ASSIGNED TASK ::
For each line in the data below that holds "computer", return a copy.

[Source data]
------------------------------

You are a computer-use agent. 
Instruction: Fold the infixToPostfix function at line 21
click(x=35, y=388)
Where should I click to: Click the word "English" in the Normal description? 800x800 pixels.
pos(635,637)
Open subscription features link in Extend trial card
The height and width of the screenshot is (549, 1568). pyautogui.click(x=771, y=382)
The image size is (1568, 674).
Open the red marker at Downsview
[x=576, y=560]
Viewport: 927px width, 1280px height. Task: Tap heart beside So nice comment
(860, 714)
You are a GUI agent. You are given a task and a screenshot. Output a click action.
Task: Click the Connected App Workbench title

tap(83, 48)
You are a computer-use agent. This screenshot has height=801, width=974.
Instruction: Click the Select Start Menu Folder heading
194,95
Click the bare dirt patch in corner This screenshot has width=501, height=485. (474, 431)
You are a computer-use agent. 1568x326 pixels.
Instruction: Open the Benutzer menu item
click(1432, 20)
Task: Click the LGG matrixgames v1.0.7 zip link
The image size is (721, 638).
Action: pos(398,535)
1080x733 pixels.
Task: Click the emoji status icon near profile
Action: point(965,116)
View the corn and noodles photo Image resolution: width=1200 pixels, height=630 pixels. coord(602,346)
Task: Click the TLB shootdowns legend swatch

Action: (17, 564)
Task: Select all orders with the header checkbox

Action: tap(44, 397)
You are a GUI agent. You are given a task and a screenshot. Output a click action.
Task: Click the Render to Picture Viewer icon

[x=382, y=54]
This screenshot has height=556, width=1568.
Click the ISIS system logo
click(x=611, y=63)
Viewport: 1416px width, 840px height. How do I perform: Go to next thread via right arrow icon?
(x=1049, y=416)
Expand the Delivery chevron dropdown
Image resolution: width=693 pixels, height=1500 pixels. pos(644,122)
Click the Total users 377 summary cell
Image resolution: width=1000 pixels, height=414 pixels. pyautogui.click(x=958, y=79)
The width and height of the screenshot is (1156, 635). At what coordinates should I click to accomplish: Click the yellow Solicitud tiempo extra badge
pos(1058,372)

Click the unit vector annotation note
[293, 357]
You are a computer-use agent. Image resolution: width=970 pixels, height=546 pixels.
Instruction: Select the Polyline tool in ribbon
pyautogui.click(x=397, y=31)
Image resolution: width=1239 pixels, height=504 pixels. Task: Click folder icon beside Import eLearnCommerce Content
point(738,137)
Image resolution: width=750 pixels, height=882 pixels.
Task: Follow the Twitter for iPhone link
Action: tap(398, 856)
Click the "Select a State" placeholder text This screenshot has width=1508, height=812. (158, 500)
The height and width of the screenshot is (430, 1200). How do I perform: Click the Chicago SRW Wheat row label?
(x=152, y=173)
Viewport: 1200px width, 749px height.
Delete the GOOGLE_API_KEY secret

------------------------------

RESULT ::
You are a computer-use agent. 
You are a computer-use agent. This screenshot has height=801, width=974.
You are a computer-use agent. 1568x326 pixels.
You are a computer-use agent. Image resolution: width=970 pixels, height=546 pixels.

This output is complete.